1. Technical training is not enough
Downer, Stevenson, Oceana Gold and Pacific Homecare might have looked at issues such as low compliance with on-the-job instruction and decided to equip employees with training in the particular systems the company used. However, this would not have addressed the root cause of poor compliance, which was low levels of literacy compounded by poor communication skills. To lift productivity on a broad front, an organisation needs to engage learners where they really need help.
2. Teach practical literacy, not just how to pass the test
A common trap in literacy programmes is buying an off-the-shelf package. The problem is that this is disconnected from the priorities of the learners and the mission of the organisation. A smart tutor can get staff to jump through the hoops of a standardised test, but real learning only takes place when the learners fully engage with the learning For this, they need customised materials that relate to their role at work, make the learning accessible to all levels and learning styles and for the learners to know where they can apply these new skills
With this in mind, each of the four award-winning companies embedded literacy and numeracy exercises within specially created modules about leadership, safety at work, understanding paperwork and other relevant topics. In each case the learning was aligned to the organisation’s goals and relevant to the individual’s job. This approach not only avoids the stigma of ‘remedial reading’ but has also led to measurable gains in literacy across reading, writing and numeracy and has given learners the skills and confidence to apply their learning back on the job.

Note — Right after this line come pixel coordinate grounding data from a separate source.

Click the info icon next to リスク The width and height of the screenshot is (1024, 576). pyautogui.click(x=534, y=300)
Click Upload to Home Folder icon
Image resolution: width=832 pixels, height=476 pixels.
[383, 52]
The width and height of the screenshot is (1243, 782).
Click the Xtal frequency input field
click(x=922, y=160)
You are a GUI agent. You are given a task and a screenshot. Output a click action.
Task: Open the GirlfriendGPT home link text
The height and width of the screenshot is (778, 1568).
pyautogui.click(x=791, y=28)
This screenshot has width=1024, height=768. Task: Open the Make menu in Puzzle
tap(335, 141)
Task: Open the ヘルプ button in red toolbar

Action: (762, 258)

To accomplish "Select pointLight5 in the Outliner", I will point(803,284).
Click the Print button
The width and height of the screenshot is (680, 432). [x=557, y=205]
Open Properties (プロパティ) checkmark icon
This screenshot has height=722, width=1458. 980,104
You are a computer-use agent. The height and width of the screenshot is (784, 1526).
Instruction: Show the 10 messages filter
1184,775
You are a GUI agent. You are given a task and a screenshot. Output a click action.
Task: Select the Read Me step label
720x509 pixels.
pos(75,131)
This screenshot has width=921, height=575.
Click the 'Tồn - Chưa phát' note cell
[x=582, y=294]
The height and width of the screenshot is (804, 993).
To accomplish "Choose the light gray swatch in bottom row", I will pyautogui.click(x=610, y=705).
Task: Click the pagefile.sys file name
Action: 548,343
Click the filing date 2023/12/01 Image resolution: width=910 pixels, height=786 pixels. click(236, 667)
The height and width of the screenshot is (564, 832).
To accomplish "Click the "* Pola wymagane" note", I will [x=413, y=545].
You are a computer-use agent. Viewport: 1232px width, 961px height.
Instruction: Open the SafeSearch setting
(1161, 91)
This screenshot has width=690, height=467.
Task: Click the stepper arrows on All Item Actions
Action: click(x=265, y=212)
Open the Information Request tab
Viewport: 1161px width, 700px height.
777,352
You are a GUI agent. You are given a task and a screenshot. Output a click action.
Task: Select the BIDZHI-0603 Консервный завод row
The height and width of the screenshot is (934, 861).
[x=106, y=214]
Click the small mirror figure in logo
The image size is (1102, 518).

3. Reading, writing, and number are only the beginning
Below-par productivity is typically not a single failing. It’s a cluster of problems that can include absenteeism, high staff turnover, poor record-keeping, risky health and safety behaviours, inability to learn new systems, and much more. It can be a lack of willingness to suggest good ideas as well as a failure to follow correct protocols.
All these symptoms have their roots in low educational attainment. When otherwise capable workers lack confidence in reading and writing, they may think of themselves as under-qualified. The result is a lack of engagement with operational requirements and an inability to progress.
Address the root cause, however, and the story is reversed. Employees who feel supported to gain new skills are then empowered to step up. In the case of Oceana Gold, one worker in the programme produced a plan for a new road to shorten the route that trucks took every day from the mine. The productivity gains from this project alone amounted to millions of dollars.
4. It takes a village (or a company)
Pacific Homecare, Stevenson, Oceana Gold and Downer all made learning a company-wide priority. Their workforce learning initiatives were aligned with organisational strategies and had driven by the companies’ executive teams.
For this sort of initiative to be sustainable long term it needs to be owned by the senior team, and linked to key productivity drivers such as a decrease in the cost of rework or an increase in HS reporting.
When employees and executives at all levels receive the right tools, and understand their development is a priority, transformational change becomes a reality. In the case of Pacific Homecare, the literacy skills programme has lifted the capability of a group of largely unqualified workers and set them on the path to becoming skilled caregivers.
If this approach can work for caregivers in South Auckland – or goldmine operators in Otago – it can work for any company looking to take productivity to the next level.